И действительно – подает мне Старостин телеграмму, где черным по белому написано, что мать моя совсем плохая и чтоб я немедленно тут же ехал, как можно скорее.
– …сплю, и все тут, – сообщает Коля. – Ты меня скоро не увидишь. Я скоро где-нибудь замерзну.
…а я вот сейчас расчет возьму и приеду домой, а дома пусто, а я пойду на кладбище, а сейчас – осень, а там ни скамеечки нет, ни оградки, ни кустика, нехорошо, ветер там на кладбище, вороны над церковью кружат, а у меня больше никого нет и никого не будет, а кто же будет со мной газеты и журналы читать?
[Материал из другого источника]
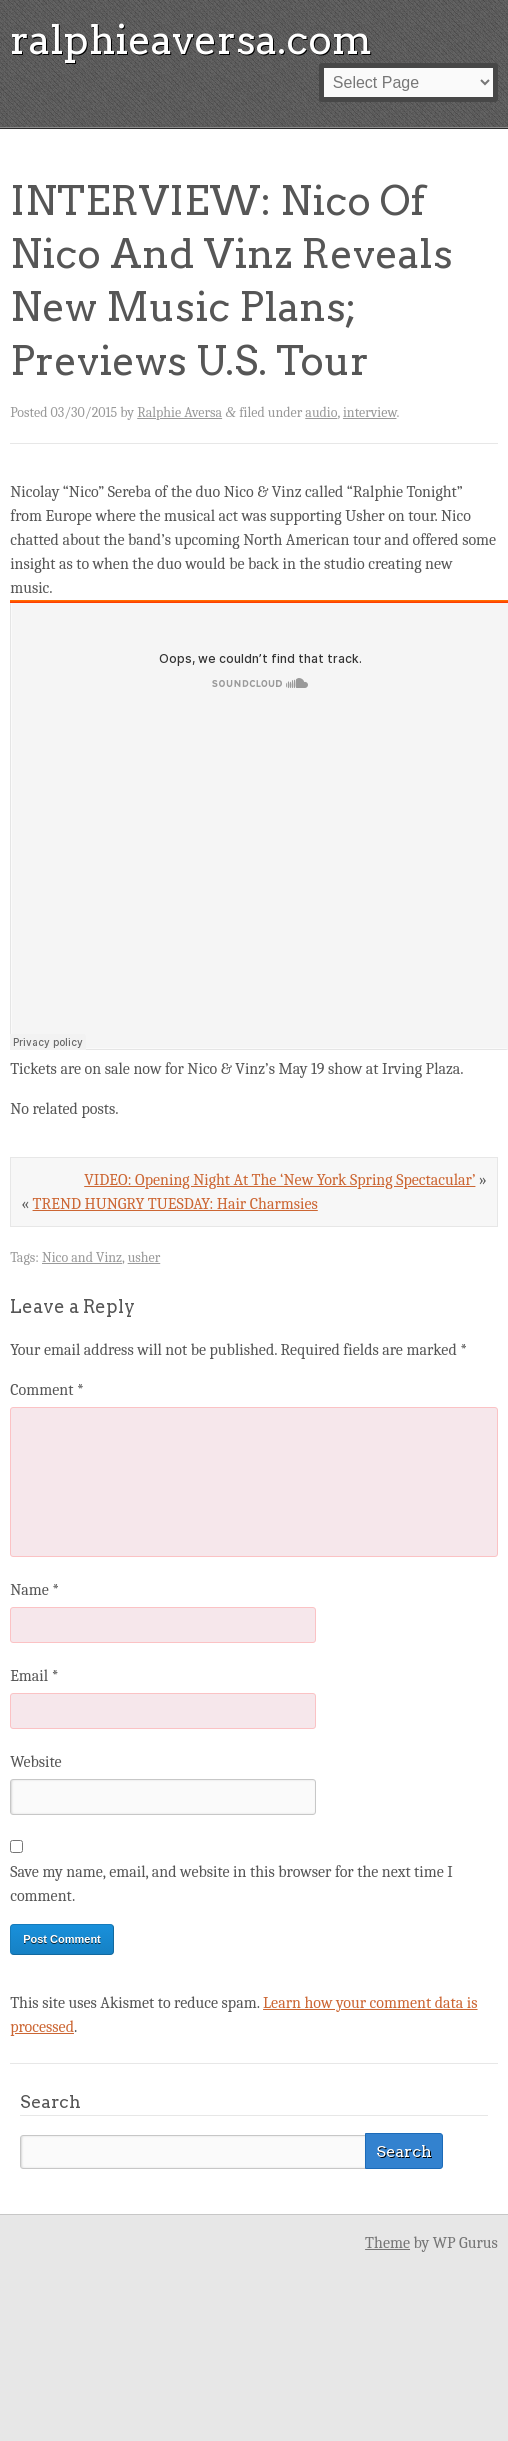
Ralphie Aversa (179, 412)
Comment (47, 1390)
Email (34, 1676)
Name (34, 1590)
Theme (387, 2243)
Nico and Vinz (82, 1257)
Все, все исчезло начисто, нету – никого, ничего нету, никого, ничего, и не будет. Никогда.
Забросил лопату.
– Я с тобой, Коля.
– На фига?
– Мать у меня при смерти.
– Помирает?
– Помирает.
– Моя тоже без меня померла. И я помру, и ты помрешь. Эх, Алдан ты мой, Алдан, ха-арошая страна! – запел и закривлялся бич.
– А может, успею? – сказал я.
– Может, и успеешь, – ответил бич.
* …яичницу из настоящих яиц… – А не из яичного порошка. Куриные яйца тоже были когда-то дефицитом, о чем советским народом была сложена следующая частушка:
Птицефабрик у нас много,
Еще больше строится.
А рабочий видит яйца,
Когда в бане моется.
«Яичницей из настоящих яиц» назвал в своей рецензии мою первую книгу рассказов «Веселие Руси» (1981), которую я, проживая в СССР, был вынужден выпустить в США, легендарный Александр Бахрах, старый эмигрантский литератор, друг Ивана Бунина. Я этим не хвастаюсь, а горжусь.
«Чувихи с печи» – модные, но сугубо провинциальные девушки (жаргон).
Анадысь – сибирский вариант слова «намедни».
…в тунеядцы не зачислили. – По советскому Уголовному кодексу тунеядцем считался каждый, кто не работал «на производстве» более четырех месяцев подряд или в течение года в общей сложности. Например, будущий нобелевский лауреат поэт И.Бродский, отправленный «за тунеядство» из Питера в ссылку.
Шебутятся – суетятся, скандалят, озорничают (сиб.).